====== Study text

The central promise of the Trump administration — the repeal and replacement of Obamacare — has failed. The central premise of the Trump administration — that Donald Trump is a brilliant negotiator — has been discredited. In the process of losing a legislative battle, Trump has lost the theory of his presidency.
It was a profoundly personal rejection. Trump’s ignorance of policy details alienated legislators. His ill-timed threats backfired. His bonhomie fell flat.
The lessons, however, run deeper. Like other politicians before him, Trump ran for office arguing, in essence: Just give my party control of the elected branches of the federal government and massive change will quickly follow. Many Americans believed in this promise of winner-take-all government.
The American system of government — with its constipated Senate rules and its complicated House coalitions — is designed to frustrate such plans. But the closeness of recent national elections has encouraged partisan dreams of political dominance. Republicans had control of the House, Senate and presidency in the 108th Congress. Democrats had the same in the 111th Congress. Now Republicans have it all in the 115th Congress.
Total control is intoxicating. The winners feel like they have a mandate, even a mission. But the losers know, if they maintain partisan discipline and prevent achievements by the other side, they have a realistic chance of winning it all back. This leads to a cycle of hubris and obstructionism.
How can this cycle be broken? There is only one way. Someone must engage in genuine outreach, involving the credible promise of compromise, from a position of strength. It is the winners who must act first, taking the risk of offering a hand that may be slapped away. Then it is the political losers who have the responsibility to reward good faith.

============
====== Given material

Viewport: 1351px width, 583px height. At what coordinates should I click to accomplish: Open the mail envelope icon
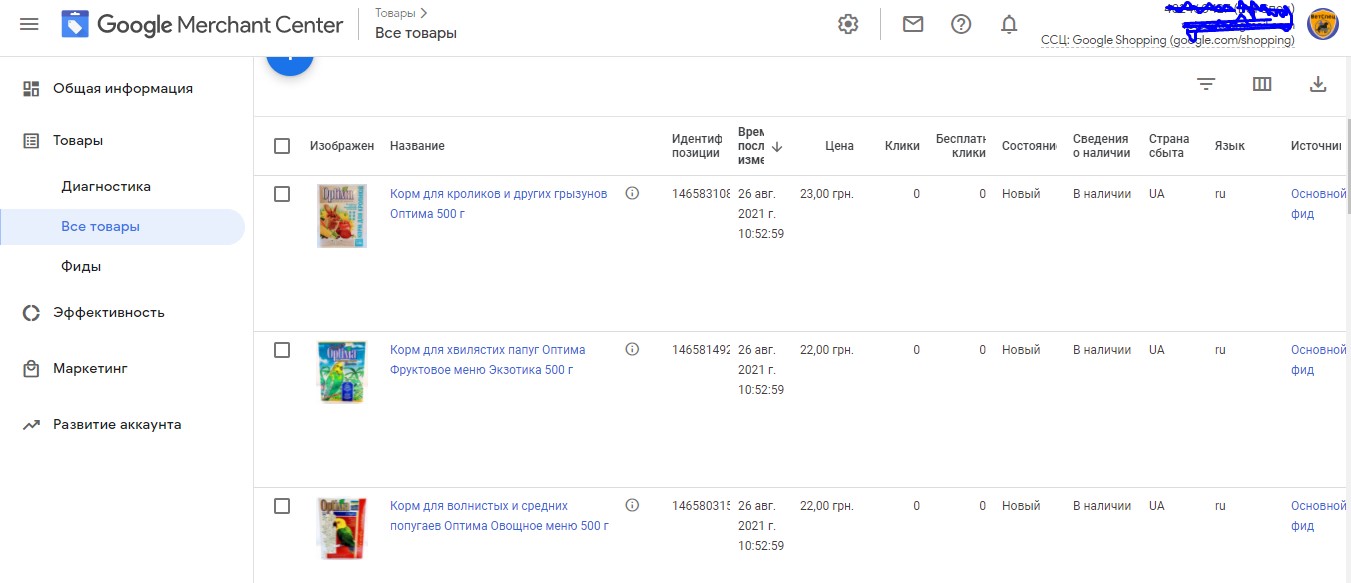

============

• What the task asks:
For the text about the failed Obamacare repeal, decide whether each statement agrees with it. Answer yes or no for each and quote the deciding words.
(a) Republicans controlled the House, Senate and presidency in the 111th Congress.
(b) According to the text, the winners must act first to break the cycle.
(c) Trump's threats succeeded in winning over legislators.

• Answer area:
(a) No: "Democrats had the same in the 111th Congress."
(b) Yes: "It is the winners who must act first"
(c) No: "His ill-timed threats backfired."